## ASSIGNMENT
The records beneath should be restated word for word.

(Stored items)
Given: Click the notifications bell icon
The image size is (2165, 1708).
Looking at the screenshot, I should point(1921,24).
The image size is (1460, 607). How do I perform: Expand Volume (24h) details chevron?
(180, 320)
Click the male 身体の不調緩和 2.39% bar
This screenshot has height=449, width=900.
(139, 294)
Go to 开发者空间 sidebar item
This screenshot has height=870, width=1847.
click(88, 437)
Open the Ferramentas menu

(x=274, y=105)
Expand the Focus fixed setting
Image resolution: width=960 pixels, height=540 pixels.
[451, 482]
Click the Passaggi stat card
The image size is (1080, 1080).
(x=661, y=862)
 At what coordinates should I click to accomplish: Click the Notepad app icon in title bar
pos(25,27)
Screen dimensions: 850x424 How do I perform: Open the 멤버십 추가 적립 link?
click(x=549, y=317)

## RESULT
Given: Click the notifications bell icon
The image size is (2165, 1708).
Looking at the screenshot, I should point(1921,24).
The image size is (1460, 607). How do I perform: Expand Volume (24h) details chevron?
(180, 320)
Click the male 身体の不調緩和 2.39% bar
This screenshot has height=449, width=900.
(139, 294)
Go to 开发者空间 sidebar item
This screenshot has height=870, width=1847.
click(88, 437)
Open the Ferramentas menu

(x=274, y=105)
Expand the Focus fixed setting
Image resolution: width=960 pixels, height=540 pixels.
[451, 482]
Click the Passaggi stat card
The image size is (1080, 1080).
(x=661, y=862)
 At what coordinates should I click to accomplish: Click the Notepad app icon in title bar
pos(25,27)
Screen dimensions: 850x424 How do I perform: Open the 멤버십 추가 적립 link?
click(x=549, y=317)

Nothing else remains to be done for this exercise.